Rehabilitation: (1) X-rays were taken six weeks post operation to confirm the bone fusion and that the external fixation was removed. Passive and active functional exercises were also started at this time with a hand brace to avoid detrimental flexor and extensor tendon adhesions. (2) Electromagnetic waves were used at the reconstructed thumb pulp to stimulate nerve regeneration. (3) Iron therapy balls and 15 kg rubber bands were used to practice the thumb grip strength, pinch strength, and other muscle functions.

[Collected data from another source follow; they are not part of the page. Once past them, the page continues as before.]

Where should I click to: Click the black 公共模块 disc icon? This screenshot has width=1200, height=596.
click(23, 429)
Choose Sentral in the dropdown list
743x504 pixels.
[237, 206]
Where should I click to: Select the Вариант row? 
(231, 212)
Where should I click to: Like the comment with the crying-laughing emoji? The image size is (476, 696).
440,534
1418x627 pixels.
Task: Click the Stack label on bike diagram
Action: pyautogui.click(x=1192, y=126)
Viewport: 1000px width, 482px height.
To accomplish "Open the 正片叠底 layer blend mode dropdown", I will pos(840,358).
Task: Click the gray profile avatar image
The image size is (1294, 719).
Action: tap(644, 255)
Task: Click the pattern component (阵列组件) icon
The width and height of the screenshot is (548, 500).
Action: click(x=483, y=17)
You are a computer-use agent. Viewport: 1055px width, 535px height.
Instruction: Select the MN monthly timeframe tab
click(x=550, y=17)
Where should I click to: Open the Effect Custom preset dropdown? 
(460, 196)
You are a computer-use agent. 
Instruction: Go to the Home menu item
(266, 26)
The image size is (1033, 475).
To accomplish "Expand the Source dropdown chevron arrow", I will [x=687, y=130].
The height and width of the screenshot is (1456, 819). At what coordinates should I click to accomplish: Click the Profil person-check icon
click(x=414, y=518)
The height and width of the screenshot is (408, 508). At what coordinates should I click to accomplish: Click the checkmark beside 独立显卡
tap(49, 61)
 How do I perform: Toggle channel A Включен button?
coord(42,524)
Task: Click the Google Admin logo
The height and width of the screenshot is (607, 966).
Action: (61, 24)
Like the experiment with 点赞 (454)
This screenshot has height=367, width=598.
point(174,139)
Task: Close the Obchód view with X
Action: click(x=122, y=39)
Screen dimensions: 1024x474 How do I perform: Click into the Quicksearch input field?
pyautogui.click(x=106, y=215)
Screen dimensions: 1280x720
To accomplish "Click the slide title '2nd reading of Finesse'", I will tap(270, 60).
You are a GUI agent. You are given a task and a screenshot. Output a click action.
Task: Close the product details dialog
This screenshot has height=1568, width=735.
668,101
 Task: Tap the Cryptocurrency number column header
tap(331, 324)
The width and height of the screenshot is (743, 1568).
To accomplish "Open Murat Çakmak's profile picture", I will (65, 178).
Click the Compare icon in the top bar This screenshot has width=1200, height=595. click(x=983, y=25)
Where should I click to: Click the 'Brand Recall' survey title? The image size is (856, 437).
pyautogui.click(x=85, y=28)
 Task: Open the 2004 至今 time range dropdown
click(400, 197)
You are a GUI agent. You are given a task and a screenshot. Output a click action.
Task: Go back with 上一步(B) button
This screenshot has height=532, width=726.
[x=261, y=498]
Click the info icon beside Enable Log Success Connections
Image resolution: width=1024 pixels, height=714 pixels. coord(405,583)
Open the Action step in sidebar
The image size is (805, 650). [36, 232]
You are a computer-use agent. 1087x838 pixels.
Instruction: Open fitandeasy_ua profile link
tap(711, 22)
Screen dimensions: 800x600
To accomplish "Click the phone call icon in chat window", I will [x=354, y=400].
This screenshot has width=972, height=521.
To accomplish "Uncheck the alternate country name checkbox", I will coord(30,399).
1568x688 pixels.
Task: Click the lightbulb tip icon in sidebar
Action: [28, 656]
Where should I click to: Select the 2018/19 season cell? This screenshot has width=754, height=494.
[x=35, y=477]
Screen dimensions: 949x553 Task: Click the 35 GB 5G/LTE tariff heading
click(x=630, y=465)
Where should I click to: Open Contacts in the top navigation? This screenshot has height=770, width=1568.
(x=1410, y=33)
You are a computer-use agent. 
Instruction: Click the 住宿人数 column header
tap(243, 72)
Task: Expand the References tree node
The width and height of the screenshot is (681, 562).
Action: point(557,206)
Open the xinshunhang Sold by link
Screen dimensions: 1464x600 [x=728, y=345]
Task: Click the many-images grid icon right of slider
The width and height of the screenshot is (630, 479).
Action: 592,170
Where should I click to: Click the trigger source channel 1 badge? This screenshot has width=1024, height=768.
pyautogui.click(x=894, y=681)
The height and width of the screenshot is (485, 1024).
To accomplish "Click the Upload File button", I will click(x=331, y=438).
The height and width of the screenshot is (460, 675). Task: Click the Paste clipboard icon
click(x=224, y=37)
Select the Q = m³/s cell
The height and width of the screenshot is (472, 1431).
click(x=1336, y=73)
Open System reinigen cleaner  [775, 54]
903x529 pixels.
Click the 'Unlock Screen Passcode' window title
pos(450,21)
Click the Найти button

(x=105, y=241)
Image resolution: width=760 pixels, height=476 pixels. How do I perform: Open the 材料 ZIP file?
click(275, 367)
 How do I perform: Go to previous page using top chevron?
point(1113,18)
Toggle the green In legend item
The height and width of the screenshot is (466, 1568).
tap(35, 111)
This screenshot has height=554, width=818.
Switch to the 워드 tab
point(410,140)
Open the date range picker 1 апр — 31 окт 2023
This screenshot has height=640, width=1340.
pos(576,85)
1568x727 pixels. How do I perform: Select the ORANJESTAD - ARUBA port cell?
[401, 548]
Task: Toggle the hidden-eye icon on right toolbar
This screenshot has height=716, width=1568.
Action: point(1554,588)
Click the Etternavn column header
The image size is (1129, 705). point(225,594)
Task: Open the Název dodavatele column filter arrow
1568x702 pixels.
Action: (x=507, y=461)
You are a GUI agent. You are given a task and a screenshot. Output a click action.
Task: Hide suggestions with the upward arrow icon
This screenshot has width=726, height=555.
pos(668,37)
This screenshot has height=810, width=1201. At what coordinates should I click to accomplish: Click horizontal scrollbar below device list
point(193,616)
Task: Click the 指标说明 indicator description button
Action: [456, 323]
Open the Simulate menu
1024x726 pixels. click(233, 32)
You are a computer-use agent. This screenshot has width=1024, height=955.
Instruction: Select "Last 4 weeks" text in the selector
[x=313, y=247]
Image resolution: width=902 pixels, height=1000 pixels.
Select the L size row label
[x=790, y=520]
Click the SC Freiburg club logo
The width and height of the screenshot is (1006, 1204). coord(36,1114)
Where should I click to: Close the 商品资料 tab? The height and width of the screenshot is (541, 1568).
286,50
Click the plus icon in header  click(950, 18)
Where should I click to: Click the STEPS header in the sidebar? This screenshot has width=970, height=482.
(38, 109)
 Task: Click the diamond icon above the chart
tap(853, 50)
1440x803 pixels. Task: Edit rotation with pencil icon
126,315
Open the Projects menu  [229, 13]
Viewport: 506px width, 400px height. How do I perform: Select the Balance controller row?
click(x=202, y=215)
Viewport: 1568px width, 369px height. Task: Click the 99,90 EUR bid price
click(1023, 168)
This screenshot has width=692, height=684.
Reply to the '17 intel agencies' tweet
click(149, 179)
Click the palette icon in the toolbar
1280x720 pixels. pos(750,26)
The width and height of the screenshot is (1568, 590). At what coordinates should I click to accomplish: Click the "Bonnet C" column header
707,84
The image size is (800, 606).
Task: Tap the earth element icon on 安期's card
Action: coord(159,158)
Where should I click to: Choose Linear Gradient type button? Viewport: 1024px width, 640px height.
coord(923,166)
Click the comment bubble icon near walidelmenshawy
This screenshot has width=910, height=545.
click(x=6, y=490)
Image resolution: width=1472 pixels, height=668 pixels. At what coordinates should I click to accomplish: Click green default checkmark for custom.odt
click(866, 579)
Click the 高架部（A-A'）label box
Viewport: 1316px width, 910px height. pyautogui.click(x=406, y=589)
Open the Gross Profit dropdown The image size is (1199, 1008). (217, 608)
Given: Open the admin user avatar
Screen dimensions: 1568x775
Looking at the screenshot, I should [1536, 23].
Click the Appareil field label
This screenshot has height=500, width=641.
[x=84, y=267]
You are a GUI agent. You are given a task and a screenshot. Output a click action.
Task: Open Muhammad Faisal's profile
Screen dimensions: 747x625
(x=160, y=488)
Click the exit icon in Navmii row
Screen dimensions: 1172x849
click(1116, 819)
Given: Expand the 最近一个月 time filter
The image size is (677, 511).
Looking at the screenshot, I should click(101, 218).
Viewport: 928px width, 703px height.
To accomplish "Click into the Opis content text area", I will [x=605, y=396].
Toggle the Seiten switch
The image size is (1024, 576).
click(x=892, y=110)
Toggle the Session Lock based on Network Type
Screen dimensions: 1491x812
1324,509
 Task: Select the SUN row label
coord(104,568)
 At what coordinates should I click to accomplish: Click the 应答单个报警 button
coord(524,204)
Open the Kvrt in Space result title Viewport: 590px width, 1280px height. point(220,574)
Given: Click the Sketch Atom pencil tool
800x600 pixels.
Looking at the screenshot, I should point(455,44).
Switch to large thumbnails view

Rehabilitation Schedule: (1) Postoperative tendon adhesion is the main factor that negatively affects the reconstructed thumb function, but early functional rehabilitation minimizes this problem. The preparation stage starts 4–6 weeks post operation. In addition to passive movements for 5–10 minutes, 2 times a day, active movements were practiced with the guidance of a physician. (2) Continuous passive joint motion exercises were started 6 weeks post-operation and were done for four weeks. Initial activity was measured with a BTE Primus hand function rehabilitation assessment instrument. 5-10b traction strength was increased daily when there was no significant pain during the 30 minute exercise. Tendon release was performed if tendon adhesion occurred. (3) At 8–12 weeks post operation, the muscle strength training stage was begun. Isokinetic training was performed at 60 b/s, 90 b/s, and 120 b/s, 30 times a day. (4) 10–14 weeks post operation was the hand coordination training stage. According to the work characteristics of the patients, individually simulated vocational training was performed 30–60 min/day. Reassessment of the hand function was performed 6 months post operation. By individually simulating the patients with vocational training, we were able to prepare the patient to work once again.